_Work to do_
Copy the data below line for line without changing anything, and leave out the pictures.

_Material for this exercise_

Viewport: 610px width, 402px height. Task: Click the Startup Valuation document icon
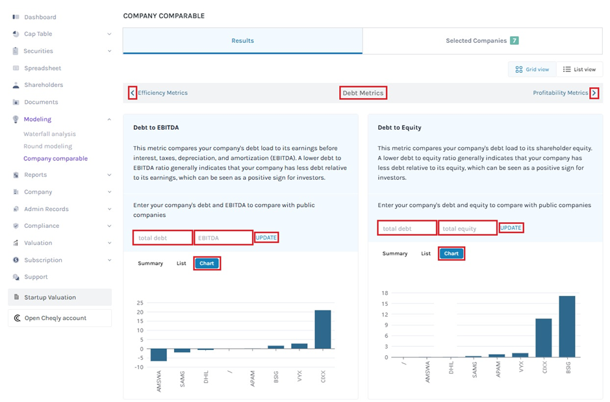pos(16,297)
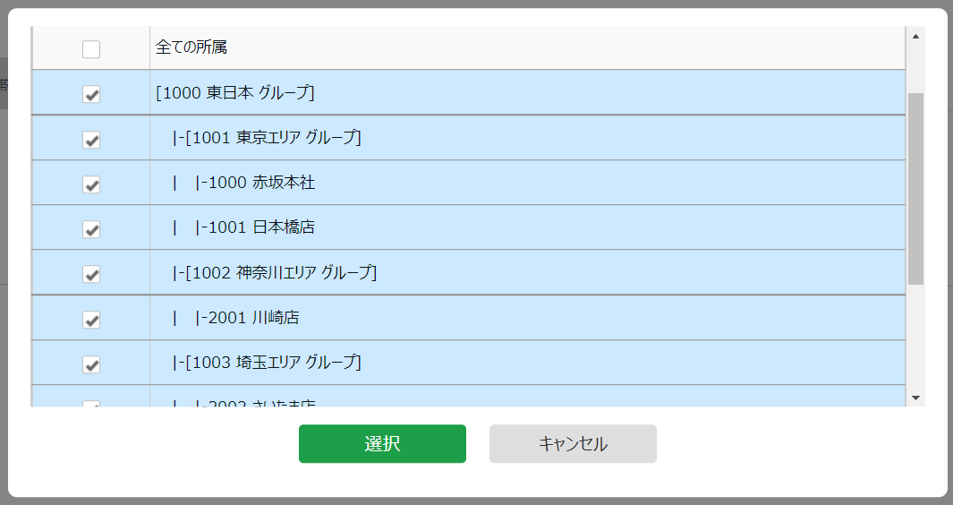Select the 1000 東日本 グループ row label

[x=234, y=93]
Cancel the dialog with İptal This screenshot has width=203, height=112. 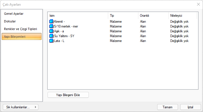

_Response to this exercise_
Viewport: 610px width, 402px height. Task: Click the Startup Valuation document icon
pos(16,297)
Select the 1000 東日本 グループ row label

[x=234, y=93]
Cancel the dialog with İptal This screenshot has width=203, height=112. 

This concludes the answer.